His brother Manmohan Singh, a graphic artist, was another early influence on the artist, who was trained at the Delhi School of Art between 1958 and 1963. Among his teachers were Somnath Hore and B.C. Sanyal, but it was Abani Sen who gave him a sense of identity.
Bawa had learnt to play the flute from the maestro, Pannalal Ghosh. He went for long rides on his bicycle when he was physically seized by the vibrant colours of hillsides, paddy and mustard fields and violet jacaranda trees. He had motored down to Britain with friends, and this journey was an eye- opener as he was exposed to the flavours of Europe and diverse cultures. He lived in London for eight years, and after the first year he was trained in serigraphy (colour silk screen technology) at the London School of Printing.

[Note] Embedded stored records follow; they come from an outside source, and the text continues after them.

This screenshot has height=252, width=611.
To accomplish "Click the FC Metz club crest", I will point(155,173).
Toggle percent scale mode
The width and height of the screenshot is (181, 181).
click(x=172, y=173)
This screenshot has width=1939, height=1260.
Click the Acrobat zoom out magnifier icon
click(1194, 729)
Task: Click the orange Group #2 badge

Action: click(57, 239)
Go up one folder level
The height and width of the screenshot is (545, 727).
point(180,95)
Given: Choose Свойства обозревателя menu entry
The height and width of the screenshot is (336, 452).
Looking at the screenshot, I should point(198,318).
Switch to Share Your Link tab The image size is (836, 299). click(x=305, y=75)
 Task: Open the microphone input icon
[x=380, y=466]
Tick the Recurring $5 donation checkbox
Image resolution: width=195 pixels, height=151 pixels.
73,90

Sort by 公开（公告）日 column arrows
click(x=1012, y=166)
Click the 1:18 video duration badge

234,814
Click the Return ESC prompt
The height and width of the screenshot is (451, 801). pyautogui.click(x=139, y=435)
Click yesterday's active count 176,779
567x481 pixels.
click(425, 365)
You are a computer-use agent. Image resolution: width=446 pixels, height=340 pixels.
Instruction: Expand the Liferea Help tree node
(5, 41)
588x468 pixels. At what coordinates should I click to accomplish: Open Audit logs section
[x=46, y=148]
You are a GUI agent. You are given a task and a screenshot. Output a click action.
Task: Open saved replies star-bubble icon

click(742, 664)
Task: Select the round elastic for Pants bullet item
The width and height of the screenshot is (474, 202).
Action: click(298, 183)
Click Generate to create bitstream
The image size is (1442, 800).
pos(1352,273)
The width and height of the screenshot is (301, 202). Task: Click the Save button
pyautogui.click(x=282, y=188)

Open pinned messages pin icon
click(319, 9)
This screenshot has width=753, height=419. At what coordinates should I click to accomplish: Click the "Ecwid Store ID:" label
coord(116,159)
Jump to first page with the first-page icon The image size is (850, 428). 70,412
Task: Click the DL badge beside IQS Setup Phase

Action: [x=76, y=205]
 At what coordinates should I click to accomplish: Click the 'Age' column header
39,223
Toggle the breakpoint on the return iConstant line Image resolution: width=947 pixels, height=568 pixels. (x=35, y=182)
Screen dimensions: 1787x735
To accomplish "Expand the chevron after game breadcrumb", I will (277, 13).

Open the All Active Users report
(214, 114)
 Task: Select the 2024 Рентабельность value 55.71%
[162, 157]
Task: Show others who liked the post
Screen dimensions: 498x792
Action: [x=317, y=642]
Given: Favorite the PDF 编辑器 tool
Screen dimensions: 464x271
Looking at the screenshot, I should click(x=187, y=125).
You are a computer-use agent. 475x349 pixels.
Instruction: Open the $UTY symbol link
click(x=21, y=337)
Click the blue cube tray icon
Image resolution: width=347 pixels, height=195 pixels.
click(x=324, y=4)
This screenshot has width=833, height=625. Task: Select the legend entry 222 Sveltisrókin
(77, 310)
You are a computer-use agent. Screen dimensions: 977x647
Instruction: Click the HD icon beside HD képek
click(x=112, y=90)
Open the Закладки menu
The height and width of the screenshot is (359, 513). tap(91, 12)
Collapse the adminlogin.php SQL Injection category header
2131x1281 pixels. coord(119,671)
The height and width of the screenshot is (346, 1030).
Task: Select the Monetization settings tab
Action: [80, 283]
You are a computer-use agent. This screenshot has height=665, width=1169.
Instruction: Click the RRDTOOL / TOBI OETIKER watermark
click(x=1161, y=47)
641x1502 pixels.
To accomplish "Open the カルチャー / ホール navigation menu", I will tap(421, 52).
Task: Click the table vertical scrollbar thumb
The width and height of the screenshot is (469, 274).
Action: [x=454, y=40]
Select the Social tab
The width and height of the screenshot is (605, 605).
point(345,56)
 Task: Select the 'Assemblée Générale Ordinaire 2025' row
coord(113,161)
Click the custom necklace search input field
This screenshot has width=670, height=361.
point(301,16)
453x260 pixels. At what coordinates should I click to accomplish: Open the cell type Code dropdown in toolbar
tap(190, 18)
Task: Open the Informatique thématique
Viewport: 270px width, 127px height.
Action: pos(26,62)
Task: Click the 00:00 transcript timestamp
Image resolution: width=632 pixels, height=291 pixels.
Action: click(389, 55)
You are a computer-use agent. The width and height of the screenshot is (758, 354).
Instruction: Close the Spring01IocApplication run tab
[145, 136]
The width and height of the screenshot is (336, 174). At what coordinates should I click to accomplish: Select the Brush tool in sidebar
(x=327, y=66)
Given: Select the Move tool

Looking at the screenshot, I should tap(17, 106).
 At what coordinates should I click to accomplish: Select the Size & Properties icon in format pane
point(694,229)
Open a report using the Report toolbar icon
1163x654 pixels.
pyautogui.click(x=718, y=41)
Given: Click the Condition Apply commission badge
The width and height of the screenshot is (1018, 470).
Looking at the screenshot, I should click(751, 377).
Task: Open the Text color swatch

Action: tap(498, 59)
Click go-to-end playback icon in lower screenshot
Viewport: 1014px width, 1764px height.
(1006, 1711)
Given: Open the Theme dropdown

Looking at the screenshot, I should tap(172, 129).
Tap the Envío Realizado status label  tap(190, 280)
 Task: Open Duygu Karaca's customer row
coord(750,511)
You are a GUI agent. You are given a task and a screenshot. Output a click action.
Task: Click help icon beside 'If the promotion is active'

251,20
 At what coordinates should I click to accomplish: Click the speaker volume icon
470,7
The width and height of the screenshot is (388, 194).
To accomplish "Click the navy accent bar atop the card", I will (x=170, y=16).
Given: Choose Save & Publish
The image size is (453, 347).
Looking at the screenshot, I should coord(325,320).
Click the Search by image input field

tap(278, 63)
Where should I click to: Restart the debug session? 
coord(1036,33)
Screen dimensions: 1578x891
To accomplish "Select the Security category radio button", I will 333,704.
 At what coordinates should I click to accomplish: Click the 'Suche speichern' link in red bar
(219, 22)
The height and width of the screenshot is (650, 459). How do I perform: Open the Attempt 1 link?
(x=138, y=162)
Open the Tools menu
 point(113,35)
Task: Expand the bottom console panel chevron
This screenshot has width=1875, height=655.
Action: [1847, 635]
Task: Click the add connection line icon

After returning from the UK, he immersed himself in mythology and Sufi poetry. He tried to look back at myths through a contemporary consciousness, and although he went back to his favourite miniatures for inspiration, Bawas works were never cluttered with details.
Bawas figures had impossible bone structures which gave them their remarkable plasticity. He admitted that he tried to capture the magic of circus with all its risk, humour and colour.
A striking figure with a lean frame and a shock of hair and beard, he had acted in plays directed by Prasanna and M.K. Raina, made posters for the films of Mani Kaul and Sandeep Bedi, and sang with Allan Faqir, the celebrated Sufi singer from Sind.
He became director of Roopankar, the arts wing of Bharat Bhavan in Bhopal, in 1992 and remained so, though he had distanced himself from the institution after a BJP takeover.